WORK TO BE COMPLETED —
The records that follow are to be transcribed exactly.

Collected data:
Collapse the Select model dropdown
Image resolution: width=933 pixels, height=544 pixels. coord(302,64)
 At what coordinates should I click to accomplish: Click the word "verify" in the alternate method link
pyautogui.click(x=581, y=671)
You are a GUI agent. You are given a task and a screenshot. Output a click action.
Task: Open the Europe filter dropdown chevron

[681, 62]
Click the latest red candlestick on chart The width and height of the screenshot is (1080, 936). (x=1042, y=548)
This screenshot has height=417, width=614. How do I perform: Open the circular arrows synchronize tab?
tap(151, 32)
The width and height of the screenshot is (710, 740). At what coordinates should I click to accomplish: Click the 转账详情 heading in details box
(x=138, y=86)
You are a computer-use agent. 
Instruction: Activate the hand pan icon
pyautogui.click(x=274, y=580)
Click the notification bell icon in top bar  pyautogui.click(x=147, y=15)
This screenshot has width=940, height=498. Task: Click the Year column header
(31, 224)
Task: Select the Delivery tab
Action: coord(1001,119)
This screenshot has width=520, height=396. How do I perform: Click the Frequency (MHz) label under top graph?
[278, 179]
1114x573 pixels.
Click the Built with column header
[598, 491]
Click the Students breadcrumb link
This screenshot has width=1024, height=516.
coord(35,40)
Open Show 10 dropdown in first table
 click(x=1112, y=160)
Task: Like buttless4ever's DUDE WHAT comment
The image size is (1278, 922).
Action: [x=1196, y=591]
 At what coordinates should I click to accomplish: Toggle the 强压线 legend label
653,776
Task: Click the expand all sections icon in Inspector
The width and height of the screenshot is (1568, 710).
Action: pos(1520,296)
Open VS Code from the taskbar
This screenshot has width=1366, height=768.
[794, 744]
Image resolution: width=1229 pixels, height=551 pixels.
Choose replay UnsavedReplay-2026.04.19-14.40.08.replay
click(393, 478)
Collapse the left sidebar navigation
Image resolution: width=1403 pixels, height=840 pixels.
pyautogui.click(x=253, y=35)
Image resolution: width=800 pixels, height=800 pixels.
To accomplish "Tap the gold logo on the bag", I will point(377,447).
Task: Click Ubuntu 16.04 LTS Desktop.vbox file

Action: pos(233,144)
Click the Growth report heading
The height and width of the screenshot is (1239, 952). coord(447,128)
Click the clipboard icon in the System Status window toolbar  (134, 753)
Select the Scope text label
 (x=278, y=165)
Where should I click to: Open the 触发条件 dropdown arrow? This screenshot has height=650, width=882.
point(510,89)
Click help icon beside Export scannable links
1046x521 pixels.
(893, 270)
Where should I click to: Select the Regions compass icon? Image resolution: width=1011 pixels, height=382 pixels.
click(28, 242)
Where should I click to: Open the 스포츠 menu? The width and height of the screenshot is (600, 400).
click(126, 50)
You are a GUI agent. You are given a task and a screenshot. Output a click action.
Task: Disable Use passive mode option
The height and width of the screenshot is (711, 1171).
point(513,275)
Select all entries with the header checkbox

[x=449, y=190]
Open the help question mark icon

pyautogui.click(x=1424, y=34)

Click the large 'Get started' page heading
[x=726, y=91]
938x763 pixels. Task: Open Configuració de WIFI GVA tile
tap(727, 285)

OUTPUT OF THE EXERCISE —
Collapse the Select model dropdown
Image resolution: width=933 pixels, height=544 pixels. coord(302,64)
 At what coordinates should I click to accomplish: Click the word "verify" in the alternate method link
pyautogui.click(x=581, y=671)
You are a GUI agent. You are given a task and a screenshot. Output a click action.
Task: Open the Europe filter dropdown chevron

[681, 62]
Click the latest red candlestick on chart The width and height of the screenshot is (1080, 936). (x=1042, y=548)
This screenshot has height=417, width=614. How do I perform: Open the circular arrows synchronize tab?
tap(151, 32)
The width and height of the screenshot is (710, 740). At what coordinates should I click to accomplish: Click the 转账详情 heading in details box
(x=138, y=86)
You are a computer-use agent. 
Instruction: Activate the hand pan icon
pyautogui.click(x=274, y=580)
Click the notification bell icon in top bar  pyautogui.click(x=147, y=15)
This screenshot has width=940, height=498. Task: Click the Year column header
(31, 224)
Task: Select the Delivery tab
Action: coord(1001,119)
This screenshot has width=520, height=396. How do I perform: Click the Frequency (MHz) label under top graph?
[278, 179]
1114x573 pixels.
Click the Built with column header
[598, 491]
Click the Students breadcrumb link
This screenshot has width=1024, height=516.
coord(35,40)
Open Show 10 dropdown in first table
 click(x=1112, y=160)
Task: Like buttless4ever's DUDE WHAT comment
The image size is (1278, 922).
Action: [x=1196, y=591]
 At what coordinates should I click to accomplish: Toggle the 强压线 legend label
653,776
Task: Click the expand all sections icon in Inspector
The width and height of the screenshot is (1568, 710).
Action: pos(1520,296)
Open VS Code from the taskbar
This screenshot has width=1366, height=768.
[794, 744]
Image resolution: width=1229 pixels, height=551 pixels.
Choose replay UnsavedReplay-2026.04.19-14.40.08.replay
click(393, 478)
Collapse the left sidebar navigation
Image resolution: width=1403 pixels, height=840 pixels.
pyautogui.click(x=253, y=35)
Image resolution: width=800 pixels, height=800 pixels.
To accomplish "Tap the gold logo on the bag", I will point(377,447).
Task: Click Ubuntu 16.04 LTS Desktop.vbox file

Action: pos(233,144)
Click the Growth report heading
The height and width of the screenshot is (1239, 952). coord(447,128)
Click the clipboard icon in the System Status window toolbar  (134, 753)
Select the Scope text label
 (x=278, y=165)
Where should I click to: Open the 触发条件 dropdown arrow? This screenshot has height=650, width=882.
point(510,89)
Click help icon beside Export scannable links
1046x521 pixels.
(893, 270)
Where should I click to: Select the Regions compass icon? Image resolution: width=1011 pixels, height=382 pixels.
click(28, 242)
Where should I click to: Open the 스포츠 menu? The width and height of the screenshot is (600, 400).
click(126, 50)
You are a GUI agent. You are given a task and a screenshot. Output a click action.
Task: Disable Use passive mode option
The height and width of the screenshot is (711, 1171).
point(513,275)
Select all entries with the header checkbox

[x=449, y=190]
Open the help question mark icon

pyautogui.click(x=1424, y=34)

Click the large 'Get started' page heading
[x=726, y=91]
938x763 pixels. Task: Open Configuració de WIFI GVA tile
tap(727, 285)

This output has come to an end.